**PROBLEM**
Using the data that follows, return exactly the lines from the one that contains "Task: Open スケジュール001 event on the 10th" through the one that contains "Given: Select the Require", ends included.

**** MATERIAL FOR THIS TASK ****

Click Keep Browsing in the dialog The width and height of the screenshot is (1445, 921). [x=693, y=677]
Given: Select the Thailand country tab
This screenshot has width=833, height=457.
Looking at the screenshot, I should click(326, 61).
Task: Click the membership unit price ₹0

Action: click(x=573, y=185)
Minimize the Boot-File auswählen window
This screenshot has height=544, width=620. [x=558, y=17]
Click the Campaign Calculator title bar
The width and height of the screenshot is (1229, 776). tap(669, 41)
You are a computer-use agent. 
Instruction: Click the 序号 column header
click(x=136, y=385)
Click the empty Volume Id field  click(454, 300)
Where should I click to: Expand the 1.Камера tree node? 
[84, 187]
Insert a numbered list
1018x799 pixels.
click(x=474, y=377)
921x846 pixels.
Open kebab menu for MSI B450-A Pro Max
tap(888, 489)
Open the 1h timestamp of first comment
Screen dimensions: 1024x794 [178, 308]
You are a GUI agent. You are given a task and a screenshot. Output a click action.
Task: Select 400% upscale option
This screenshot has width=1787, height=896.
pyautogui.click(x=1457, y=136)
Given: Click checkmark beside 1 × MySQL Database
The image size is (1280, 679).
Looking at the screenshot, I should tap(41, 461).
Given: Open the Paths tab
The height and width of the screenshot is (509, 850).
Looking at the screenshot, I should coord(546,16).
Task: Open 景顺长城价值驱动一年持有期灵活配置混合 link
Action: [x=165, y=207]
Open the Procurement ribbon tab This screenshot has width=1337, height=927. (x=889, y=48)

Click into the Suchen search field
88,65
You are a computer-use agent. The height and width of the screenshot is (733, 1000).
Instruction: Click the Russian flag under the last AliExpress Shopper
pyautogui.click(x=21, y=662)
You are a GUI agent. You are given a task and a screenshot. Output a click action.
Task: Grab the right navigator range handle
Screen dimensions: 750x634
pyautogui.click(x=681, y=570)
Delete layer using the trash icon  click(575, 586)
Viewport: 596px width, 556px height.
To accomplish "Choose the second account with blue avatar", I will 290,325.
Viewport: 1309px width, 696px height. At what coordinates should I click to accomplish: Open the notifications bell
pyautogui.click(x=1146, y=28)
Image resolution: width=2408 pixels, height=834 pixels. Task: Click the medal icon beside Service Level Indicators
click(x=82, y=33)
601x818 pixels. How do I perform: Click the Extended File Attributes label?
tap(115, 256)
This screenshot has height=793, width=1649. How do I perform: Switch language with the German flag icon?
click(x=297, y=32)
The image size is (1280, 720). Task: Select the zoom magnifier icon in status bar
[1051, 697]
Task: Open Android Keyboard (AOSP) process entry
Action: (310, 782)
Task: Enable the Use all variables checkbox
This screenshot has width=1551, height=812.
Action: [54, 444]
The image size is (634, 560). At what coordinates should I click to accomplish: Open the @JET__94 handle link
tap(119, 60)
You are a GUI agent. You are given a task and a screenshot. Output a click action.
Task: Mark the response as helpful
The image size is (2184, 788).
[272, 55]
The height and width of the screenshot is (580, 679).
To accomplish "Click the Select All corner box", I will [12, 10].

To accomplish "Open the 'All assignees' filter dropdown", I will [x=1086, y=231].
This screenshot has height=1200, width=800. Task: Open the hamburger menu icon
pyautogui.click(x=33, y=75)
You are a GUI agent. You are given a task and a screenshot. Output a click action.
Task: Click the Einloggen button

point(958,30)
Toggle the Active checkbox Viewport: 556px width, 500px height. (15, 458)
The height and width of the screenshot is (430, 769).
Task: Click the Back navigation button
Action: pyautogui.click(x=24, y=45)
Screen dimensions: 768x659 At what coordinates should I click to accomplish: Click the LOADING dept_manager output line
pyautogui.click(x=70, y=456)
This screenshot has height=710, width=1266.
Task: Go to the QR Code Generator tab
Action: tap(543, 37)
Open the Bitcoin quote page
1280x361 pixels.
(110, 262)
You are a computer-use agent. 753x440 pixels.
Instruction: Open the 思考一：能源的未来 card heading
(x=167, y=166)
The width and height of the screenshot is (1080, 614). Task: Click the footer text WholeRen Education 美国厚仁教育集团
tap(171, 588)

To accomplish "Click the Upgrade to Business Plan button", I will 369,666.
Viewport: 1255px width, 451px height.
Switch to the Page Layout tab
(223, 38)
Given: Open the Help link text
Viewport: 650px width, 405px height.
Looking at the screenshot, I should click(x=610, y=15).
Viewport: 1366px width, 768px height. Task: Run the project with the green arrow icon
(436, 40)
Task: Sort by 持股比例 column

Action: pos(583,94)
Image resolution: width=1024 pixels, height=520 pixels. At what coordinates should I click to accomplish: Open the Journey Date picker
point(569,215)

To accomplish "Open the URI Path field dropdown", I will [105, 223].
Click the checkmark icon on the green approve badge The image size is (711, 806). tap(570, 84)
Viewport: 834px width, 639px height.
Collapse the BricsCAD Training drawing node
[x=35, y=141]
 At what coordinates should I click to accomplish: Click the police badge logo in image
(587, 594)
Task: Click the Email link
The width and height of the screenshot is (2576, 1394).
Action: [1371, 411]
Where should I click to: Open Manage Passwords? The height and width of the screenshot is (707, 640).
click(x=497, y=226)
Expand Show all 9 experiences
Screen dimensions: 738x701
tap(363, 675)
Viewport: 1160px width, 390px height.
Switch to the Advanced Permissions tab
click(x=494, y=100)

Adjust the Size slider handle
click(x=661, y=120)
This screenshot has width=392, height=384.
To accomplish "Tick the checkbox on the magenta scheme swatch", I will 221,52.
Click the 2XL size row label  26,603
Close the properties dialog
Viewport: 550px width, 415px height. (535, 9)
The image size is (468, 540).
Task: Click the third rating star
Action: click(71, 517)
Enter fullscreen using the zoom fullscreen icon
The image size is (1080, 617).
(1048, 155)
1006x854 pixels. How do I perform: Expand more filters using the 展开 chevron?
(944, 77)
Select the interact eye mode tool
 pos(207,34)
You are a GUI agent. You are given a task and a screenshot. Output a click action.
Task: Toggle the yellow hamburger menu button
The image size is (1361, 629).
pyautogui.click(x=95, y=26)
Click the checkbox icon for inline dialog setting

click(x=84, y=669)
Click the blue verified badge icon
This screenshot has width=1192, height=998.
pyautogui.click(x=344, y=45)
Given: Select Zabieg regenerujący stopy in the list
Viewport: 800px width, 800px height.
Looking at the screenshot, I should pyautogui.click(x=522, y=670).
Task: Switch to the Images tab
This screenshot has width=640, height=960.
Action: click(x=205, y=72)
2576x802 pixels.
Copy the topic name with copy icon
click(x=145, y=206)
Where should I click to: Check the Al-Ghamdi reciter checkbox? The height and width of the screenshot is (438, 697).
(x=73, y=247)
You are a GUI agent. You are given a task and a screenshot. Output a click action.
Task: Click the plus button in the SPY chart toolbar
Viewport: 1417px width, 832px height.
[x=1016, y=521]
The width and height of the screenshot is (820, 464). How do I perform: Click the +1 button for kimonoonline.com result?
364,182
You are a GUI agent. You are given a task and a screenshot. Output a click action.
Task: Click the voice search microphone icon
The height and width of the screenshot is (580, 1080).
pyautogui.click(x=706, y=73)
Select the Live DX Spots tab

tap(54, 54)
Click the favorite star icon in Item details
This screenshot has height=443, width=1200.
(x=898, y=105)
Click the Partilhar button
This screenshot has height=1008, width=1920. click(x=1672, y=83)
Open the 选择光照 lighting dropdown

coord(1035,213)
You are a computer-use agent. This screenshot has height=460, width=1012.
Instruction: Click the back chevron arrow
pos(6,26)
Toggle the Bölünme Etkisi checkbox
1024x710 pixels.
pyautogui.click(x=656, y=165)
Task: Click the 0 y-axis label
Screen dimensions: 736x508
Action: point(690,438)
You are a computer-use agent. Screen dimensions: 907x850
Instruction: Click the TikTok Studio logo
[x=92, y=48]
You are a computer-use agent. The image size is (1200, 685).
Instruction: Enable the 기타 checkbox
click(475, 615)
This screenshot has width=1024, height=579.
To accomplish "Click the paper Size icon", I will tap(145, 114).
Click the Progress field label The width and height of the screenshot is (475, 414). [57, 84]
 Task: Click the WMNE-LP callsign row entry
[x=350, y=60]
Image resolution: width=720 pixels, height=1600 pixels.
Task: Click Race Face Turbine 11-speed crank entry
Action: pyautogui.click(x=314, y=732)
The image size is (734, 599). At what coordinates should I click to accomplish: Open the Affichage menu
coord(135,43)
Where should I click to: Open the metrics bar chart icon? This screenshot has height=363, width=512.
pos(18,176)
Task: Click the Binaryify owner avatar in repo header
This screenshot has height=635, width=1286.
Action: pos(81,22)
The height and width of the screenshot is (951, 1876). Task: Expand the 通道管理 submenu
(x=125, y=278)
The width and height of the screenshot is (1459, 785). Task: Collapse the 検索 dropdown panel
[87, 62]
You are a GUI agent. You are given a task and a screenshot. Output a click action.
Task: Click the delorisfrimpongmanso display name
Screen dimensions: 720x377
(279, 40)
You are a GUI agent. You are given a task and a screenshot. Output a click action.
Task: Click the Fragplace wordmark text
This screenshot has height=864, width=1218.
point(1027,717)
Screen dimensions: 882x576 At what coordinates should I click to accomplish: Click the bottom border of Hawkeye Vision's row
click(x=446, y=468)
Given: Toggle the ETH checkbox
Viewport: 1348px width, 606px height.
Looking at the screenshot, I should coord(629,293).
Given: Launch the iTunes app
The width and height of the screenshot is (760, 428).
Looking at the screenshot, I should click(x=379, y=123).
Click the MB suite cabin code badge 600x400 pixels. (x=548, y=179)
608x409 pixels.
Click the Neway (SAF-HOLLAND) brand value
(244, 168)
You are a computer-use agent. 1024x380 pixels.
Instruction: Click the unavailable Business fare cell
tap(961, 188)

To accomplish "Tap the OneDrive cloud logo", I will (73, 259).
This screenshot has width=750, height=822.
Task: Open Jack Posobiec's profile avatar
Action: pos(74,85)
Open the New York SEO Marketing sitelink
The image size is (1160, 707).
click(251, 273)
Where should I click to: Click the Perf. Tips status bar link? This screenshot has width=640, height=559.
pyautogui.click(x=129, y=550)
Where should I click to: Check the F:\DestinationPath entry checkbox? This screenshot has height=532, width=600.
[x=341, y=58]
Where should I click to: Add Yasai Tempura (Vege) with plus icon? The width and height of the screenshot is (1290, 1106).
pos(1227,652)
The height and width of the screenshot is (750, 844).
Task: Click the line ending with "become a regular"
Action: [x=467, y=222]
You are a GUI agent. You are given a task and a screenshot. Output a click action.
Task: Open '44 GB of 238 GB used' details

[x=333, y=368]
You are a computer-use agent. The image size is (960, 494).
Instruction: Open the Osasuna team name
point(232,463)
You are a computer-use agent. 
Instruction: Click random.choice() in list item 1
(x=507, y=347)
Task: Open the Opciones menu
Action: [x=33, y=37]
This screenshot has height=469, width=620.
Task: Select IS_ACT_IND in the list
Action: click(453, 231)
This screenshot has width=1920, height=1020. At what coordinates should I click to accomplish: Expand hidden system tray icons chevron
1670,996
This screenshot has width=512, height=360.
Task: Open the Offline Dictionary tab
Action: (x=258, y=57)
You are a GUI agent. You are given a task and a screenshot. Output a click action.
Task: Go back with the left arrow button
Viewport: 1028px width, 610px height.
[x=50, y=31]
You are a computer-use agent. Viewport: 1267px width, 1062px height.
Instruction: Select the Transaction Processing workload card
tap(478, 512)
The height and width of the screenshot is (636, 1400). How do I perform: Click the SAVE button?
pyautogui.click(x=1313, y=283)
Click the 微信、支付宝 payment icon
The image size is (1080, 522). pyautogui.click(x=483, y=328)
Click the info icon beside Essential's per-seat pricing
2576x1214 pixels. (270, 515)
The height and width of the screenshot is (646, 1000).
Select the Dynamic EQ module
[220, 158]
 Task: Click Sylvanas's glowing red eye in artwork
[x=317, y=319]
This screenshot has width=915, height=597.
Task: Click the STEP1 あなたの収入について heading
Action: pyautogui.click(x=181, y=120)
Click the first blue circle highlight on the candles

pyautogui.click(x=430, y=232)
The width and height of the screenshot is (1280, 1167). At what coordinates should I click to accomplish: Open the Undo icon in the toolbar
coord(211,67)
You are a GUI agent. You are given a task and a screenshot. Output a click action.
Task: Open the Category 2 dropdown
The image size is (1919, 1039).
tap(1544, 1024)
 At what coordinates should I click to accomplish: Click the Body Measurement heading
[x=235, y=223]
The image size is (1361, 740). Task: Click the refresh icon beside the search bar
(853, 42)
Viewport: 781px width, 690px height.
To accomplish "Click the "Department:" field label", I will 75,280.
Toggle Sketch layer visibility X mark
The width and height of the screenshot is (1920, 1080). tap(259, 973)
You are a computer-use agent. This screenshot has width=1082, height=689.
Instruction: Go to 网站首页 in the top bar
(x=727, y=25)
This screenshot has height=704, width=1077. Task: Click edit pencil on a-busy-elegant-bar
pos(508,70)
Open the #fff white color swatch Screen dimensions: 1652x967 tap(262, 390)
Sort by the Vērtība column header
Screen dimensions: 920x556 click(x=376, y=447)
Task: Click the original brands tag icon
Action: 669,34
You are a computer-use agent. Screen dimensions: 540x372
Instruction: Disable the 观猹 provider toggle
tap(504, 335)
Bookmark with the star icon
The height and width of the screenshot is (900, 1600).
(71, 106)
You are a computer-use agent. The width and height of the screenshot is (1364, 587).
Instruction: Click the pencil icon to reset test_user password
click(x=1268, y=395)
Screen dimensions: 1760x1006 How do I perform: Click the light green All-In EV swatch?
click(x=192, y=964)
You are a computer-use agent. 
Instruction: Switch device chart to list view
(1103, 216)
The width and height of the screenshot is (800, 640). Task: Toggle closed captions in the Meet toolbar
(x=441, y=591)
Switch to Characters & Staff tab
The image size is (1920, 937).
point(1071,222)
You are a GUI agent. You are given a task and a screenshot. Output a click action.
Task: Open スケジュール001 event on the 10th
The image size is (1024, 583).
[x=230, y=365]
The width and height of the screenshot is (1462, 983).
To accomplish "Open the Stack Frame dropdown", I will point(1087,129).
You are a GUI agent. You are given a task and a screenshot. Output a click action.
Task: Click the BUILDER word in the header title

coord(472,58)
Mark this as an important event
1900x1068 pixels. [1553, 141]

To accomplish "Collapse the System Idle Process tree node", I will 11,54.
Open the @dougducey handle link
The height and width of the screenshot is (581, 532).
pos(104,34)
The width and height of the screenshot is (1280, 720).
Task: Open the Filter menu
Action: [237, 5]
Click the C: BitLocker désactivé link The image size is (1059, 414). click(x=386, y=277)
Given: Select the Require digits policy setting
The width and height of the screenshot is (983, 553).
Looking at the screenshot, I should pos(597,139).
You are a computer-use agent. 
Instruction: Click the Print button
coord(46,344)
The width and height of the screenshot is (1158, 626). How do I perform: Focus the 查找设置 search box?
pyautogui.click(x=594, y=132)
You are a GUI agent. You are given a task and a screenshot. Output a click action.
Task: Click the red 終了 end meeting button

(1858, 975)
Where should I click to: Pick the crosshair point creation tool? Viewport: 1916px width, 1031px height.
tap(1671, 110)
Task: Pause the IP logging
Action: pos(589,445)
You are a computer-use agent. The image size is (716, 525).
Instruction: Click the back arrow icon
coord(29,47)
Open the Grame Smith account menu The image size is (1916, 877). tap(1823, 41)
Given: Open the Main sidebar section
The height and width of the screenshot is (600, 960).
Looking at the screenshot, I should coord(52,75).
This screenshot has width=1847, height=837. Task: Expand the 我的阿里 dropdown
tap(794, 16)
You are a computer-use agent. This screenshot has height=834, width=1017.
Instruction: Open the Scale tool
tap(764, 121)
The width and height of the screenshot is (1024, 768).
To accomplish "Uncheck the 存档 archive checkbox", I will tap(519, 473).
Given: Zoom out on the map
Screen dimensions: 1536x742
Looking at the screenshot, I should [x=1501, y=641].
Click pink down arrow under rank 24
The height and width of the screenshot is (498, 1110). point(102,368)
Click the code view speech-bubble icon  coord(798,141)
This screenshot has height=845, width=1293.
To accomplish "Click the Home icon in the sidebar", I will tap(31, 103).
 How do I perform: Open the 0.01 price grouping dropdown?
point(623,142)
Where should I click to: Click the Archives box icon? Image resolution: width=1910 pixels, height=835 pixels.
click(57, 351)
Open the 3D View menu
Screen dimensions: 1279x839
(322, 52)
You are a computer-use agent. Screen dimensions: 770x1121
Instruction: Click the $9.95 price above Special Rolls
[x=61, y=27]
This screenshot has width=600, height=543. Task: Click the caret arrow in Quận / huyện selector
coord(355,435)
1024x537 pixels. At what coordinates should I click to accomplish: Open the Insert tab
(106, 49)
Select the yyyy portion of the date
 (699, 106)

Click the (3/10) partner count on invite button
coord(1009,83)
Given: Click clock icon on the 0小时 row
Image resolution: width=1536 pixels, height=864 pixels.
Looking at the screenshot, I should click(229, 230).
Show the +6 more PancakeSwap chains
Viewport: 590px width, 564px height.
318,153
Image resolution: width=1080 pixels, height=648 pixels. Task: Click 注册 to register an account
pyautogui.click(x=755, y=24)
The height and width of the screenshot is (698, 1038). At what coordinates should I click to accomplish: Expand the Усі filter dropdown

****

**OUTPUT FOR THIS EXERCISE**
Task: Open スケジュール001 event on the 10th
The image size is (1024, 583).
[x=230, y=365]
The width and height of the screenshot is (1462, 983).
To accomplish "Open the Stack Frame dropdown", I will point(1087,129).
You are a GUI agent. You are given a task and a screenshot. Output a click action.
Task: Click the BUILDER word in the header title

coord(472,58)
Mark this as an important event
1900x1068 pixels. [1553, 141]

To accomplish "Collapse the System Idle Process tree node", I will 11,54.
Open the @dougducey handle link
The height and width of the screenshot is (581, 532).
pos(104,34)
The width and height of the screenshot is (1280, 720).
Task: Open the Filter menu
Action: [237, 5]
Click the C: BitLocker désactivé link The image size is (1059, 414). click(x=386, y=277)
Given: Select the Require digits policy setting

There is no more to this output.